AT AUSTIN
NO. 3-91-292-CR
WAYMON PARNELL, a/k/a PETE PARNELL, a/k/a JOHN GREEN,
APPELLANT
vs.
THE STATE OF TEXAS,
APPELLEE
FROM THE DISTRICT COURT OF BELL COUNTY, 146TH JUDICIAL DISTRICT NO. 40,209, HONORABLE RICK MORRIS, JUDGE
PER CURIAM
The district court found appellant guilty of obtaining a controlled substance by use of a forged prescription. Tex. Health & Safety Code Ann. § 481.129 (Pamph. 1992). The court assessed punishment, enhanced by two previous felony convictions, at imprisonment for twenty-five years.
Appellant's court-appointed attorney filed a brief in which he concludes that the appeal is frivolous and without merit. The brief meets the requirements of Anders v. California, 386 U.S. 738 (1967), by presenting a professional evaluation of the record demonstrating why there are no arguable grounds to be advanced.
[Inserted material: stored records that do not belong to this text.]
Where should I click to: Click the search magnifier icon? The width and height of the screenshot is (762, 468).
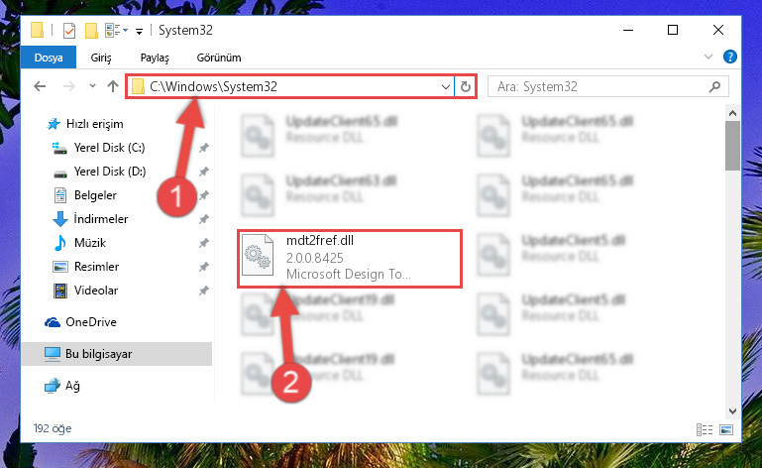click(714, 87)
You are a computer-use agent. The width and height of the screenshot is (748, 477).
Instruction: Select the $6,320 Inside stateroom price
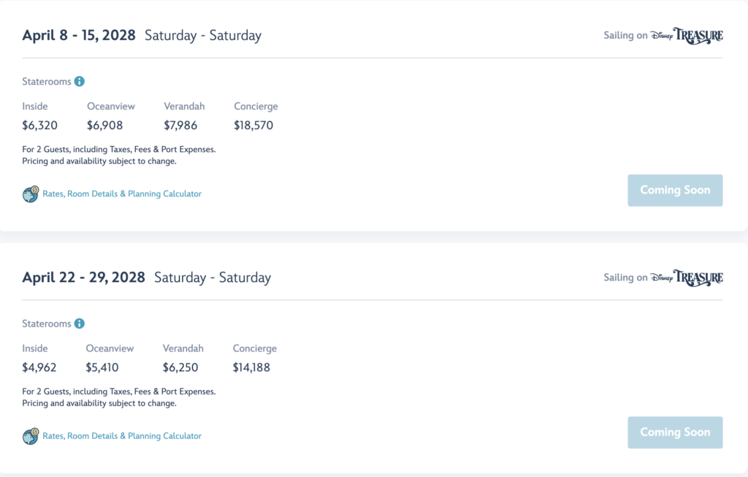[39, 126]
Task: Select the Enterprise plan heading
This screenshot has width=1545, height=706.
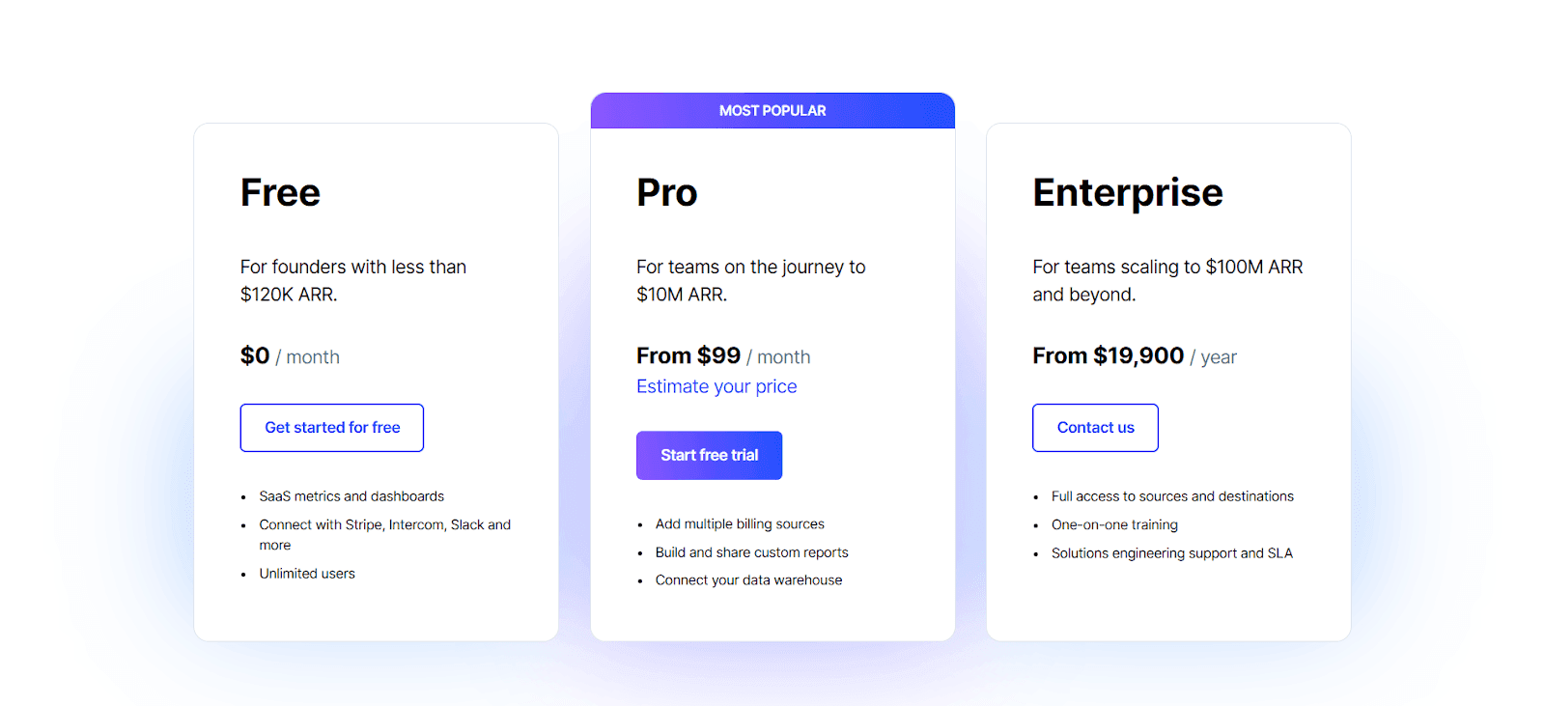Action: [1127, 192]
See also Penson v. Ohio, 488 U.S. 75 (1988); Gainous v. State, 436 S.W.2d 137 (Tex. Crim. App. 1969); Jackson v. State, 485 S.W.2d 553 (Tex. Crim. App. 1972); Currie v. State, 516 S.W.2d 684 (Tex. Crim. App. 1974); High v. State, 573 S.W.2d 807 (Tex. Crim. App. 1978). A copy of counsel's brief was delivered to appellant, and appellant was advised of his right to examine the appellate record and to file a pro se brief. No pro se brief has been filed.
We have carefully reviewed the record and counsel's brief and agree that the appeal is frivolous and without merit. Further, we find nothing in the record that might arguably support the appeal.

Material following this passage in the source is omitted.